Currently, Mexican CF and its remarkable biodiversity face threats caused by land-use change and continued population expansion into mountainous regions, coupled with the low representation of this ecosystem in the Mexican natural protected areas (Espejo-Serna, 2014; González-Espinosa et al., 2011; Jiménez-García & Peterson, 2019; Ponce-Reyes et al., 2012). Studies carried out with CF plants, using distribution modeling under climate change scenarios, show that, species tend to reduce their distribution areas (Alfonso-Corrado et al., 2017; Jiménez-García & Peterson, 2019; Manzanilla-Quijada et al., 2020; Monterroso-Rivas et al., 2013; Vásquez-Morales et al., 2014).
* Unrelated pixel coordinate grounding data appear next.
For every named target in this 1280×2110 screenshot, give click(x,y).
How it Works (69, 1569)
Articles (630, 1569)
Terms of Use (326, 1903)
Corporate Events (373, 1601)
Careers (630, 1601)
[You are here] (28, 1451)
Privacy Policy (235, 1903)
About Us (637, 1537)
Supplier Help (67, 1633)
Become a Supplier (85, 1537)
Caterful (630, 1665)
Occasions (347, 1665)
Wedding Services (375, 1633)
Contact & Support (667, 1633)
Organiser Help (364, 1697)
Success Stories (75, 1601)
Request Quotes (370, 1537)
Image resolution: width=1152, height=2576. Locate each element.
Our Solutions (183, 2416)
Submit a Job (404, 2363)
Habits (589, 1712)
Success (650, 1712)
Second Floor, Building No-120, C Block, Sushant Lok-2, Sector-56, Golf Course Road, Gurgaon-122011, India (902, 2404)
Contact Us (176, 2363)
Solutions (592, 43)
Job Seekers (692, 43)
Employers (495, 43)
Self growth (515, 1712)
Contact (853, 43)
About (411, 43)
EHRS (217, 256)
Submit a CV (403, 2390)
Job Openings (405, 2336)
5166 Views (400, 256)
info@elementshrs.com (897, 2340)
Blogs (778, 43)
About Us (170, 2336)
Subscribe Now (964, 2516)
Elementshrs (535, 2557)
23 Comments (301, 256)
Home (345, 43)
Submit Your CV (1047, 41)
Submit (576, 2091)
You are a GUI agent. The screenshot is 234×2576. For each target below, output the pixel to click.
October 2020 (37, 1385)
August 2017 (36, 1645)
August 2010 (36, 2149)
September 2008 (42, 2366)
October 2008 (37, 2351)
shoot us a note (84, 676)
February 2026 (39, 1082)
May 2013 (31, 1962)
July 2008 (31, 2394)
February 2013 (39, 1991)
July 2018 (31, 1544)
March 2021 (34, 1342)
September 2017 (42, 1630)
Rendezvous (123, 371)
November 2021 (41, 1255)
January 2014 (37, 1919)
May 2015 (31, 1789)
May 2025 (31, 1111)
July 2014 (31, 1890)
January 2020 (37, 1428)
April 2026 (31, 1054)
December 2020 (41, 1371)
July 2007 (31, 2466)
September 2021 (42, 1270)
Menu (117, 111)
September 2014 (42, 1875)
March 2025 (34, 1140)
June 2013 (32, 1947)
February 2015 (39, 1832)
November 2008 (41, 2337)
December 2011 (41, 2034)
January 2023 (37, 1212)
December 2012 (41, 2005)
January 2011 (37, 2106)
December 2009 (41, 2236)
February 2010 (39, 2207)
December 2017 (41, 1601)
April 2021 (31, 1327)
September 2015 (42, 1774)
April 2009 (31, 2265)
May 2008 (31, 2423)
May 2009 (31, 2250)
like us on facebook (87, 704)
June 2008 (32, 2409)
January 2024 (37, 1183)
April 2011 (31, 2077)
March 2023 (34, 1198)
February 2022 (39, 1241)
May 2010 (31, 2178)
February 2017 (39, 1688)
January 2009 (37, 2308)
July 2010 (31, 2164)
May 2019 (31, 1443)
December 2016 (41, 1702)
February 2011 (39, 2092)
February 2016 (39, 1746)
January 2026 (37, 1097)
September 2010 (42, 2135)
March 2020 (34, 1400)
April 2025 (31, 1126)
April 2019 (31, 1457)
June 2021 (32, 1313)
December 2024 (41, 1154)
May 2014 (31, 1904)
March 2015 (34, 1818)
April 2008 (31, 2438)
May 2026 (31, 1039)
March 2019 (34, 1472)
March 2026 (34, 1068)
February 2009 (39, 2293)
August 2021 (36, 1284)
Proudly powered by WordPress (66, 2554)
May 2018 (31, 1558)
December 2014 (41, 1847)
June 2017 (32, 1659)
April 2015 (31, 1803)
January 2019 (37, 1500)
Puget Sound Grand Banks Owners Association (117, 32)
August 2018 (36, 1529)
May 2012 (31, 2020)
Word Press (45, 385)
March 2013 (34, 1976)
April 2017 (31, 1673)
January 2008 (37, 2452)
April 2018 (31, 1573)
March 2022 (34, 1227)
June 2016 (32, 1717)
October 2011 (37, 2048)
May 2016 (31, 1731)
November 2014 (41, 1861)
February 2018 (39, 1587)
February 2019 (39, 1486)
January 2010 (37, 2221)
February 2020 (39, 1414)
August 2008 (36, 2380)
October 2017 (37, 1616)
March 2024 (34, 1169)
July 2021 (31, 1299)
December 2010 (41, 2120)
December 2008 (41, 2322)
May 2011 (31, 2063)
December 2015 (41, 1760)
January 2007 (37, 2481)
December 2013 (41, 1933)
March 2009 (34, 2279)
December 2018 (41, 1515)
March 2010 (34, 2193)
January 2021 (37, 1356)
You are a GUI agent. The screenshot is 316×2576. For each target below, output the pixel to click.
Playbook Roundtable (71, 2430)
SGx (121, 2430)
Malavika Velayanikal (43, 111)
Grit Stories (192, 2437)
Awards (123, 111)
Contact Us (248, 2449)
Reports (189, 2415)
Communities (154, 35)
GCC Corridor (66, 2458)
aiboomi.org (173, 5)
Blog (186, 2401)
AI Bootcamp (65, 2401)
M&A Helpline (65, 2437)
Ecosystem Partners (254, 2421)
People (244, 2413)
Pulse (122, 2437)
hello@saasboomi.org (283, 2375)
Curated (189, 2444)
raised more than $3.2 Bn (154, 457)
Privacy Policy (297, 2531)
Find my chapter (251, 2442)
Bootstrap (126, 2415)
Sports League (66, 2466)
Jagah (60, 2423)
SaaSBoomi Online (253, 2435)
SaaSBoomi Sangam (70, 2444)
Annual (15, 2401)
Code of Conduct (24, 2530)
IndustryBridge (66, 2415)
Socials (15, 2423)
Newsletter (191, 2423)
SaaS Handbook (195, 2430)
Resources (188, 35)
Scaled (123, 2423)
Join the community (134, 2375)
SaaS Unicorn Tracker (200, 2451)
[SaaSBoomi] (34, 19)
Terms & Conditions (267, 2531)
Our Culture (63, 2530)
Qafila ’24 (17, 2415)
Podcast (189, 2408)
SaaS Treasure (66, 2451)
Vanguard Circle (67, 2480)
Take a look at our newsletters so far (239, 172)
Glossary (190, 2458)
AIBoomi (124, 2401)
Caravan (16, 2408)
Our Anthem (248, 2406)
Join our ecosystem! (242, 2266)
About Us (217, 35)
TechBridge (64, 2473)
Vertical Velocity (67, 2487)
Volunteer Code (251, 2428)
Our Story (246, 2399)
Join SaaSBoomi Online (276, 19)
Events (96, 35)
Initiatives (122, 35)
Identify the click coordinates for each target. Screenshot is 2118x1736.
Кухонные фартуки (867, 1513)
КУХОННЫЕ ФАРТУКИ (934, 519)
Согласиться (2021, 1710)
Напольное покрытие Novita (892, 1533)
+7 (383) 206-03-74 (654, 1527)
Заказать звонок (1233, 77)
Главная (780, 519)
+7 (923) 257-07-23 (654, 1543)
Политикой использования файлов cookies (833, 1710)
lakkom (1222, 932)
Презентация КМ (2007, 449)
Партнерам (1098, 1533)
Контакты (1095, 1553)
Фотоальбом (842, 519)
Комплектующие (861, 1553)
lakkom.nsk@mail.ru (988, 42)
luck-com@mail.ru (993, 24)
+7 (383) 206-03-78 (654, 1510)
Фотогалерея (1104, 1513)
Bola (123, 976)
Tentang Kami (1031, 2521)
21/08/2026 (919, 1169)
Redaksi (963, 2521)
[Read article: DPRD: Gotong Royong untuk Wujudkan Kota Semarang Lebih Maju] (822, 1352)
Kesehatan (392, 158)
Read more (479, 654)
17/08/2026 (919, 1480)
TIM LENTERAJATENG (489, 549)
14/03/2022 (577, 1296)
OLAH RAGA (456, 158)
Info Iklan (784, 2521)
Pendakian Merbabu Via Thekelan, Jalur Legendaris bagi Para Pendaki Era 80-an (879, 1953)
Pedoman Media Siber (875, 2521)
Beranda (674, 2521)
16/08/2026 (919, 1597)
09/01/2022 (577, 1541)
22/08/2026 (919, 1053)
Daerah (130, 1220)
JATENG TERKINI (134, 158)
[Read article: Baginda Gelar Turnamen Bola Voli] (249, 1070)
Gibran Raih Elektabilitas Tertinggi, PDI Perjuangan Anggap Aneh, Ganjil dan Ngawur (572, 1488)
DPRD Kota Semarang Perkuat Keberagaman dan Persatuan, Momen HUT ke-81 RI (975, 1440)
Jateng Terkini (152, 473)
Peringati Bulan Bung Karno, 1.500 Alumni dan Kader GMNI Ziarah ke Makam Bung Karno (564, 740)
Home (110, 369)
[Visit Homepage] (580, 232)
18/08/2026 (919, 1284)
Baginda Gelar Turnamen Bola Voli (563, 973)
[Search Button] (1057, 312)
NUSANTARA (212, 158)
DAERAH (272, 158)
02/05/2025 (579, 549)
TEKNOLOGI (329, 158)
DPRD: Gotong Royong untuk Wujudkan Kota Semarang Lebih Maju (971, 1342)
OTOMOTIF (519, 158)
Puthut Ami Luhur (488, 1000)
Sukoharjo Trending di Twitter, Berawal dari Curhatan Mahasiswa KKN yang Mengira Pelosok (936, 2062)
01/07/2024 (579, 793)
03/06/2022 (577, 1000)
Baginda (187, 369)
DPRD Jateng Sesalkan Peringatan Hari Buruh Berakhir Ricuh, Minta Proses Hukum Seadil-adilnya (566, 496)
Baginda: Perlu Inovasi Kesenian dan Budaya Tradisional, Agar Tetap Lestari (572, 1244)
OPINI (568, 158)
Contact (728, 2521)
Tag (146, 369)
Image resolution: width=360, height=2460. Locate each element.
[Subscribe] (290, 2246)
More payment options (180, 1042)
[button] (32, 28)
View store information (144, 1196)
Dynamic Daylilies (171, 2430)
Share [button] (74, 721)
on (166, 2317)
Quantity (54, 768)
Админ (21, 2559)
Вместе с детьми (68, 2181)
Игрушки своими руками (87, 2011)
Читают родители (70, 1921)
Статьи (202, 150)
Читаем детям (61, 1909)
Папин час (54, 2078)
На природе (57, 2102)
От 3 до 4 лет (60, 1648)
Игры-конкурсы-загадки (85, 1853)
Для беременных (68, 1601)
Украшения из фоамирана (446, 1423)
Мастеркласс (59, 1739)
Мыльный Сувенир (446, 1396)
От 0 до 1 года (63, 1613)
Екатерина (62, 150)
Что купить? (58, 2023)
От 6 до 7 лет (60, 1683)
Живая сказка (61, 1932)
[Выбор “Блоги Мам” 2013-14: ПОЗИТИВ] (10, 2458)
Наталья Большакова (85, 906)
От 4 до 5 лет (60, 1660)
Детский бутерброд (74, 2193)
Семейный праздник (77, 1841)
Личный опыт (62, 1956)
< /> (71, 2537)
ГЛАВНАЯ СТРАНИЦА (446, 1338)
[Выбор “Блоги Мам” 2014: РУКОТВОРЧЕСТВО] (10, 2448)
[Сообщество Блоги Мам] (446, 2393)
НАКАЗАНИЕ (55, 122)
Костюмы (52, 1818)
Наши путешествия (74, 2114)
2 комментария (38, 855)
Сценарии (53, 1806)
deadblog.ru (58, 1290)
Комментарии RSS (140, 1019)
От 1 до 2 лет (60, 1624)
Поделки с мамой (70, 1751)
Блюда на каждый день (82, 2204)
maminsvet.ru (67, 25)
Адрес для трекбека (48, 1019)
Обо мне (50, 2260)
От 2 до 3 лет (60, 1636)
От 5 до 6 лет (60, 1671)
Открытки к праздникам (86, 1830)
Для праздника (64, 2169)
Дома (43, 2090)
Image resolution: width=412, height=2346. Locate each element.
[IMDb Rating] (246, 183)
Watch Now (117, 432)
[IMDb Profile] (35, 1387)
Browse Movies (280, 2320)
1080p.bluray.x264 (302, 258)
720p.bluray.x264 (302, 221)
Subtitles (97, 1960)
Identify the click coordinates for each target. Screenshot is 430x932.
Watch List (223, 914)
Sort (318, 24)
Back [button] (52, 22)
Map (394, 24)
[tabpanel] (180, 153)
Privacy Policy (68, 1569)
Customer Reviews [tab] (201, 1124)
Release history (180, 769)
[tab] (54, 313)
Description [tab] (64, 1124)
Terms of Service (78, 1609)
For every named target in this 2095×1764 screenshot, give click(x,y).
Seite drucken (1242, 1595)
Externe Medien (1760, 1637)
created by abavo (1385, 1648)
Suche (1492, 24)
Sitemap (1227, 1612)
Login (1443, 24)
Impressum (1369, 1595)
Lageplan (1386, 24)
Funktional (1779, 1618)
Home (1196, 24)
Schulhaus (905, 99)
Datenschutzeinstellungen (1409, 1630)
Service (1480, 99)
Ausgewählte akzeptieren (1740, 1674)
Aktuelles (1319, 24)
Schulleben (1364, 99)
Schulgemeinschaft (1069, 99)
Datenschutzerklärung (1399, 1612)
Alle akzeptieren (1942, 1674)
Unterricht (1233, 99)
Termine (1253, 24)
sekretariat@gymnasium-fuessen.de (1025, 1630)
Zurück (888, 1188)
CF is a threatened type of vegetation, and therefore efforts are required for conservation and study. This study evaluated the distribution of 10 tree species characteristic of CF in the state of Oaxaca, including two climate change scenarios. For this purpose, species distribution models were used to predict the impact of climate change on current and future distribution.
Materials and Methods
Study area
Oaxaca has a land area of 93 758 km2. The state has the second largest area of CF with 2 273 km2 (Instituto Nacional de Estadística y Geografía [INEGI], 2016) distributed in the Sierra Norte (Sierra de Juárez), Cañada (Sierra Mazateca) and Istmo (Chimalapas area) regions on the Gulf slope, and in the Sierra Sur and Mixteca (Sierra Madre del Sur) regions on the Pacific slope (Figure 1). In Oaxaca, the CF is mainly located in areas with altitudes of 1 000 to 2 500 m (Torres-Colín, 2004), mean annual temperature between 16 and 20 °C, and mean annual precipitation of 2 000 to 4 500 mm. Semi-warm and humid temperate climates with frequent fog and summer rains predominate during May to October (Trejo-Vázquez, 2004).
Data collection
A total of ten species of tree genera characteristic of CF were selected (Table 1): Carpinus tropicalis (Donn. Sm.) Lundell, Juglans pyriformis Liebm., Liquidambar styraciflua L., Litsea glaucescens Kunth, Magnolia dealbata Zucc., Magnolia schiedeana Schltdl., Ostrya virginiana (Mill.) K. Koch, Symplocos coccinea Bonpl., Zinowiewia concinna Lundell and Taxus globosa Schltdl (Alcántara, Luna-Vega, & Velázquez, 2002; Rzedowski, 1996). All of these, except for L. styraciflua, are included in some risk category according to the Mexican Official Standard NOM-059 (Secretaría del Medio Ambiente y Recursos Naturales [SEMARNAT], 2010) and with threatened status according to the International Union for Conservation of Nature (IUCN) (González-Espinosa et al., 2011).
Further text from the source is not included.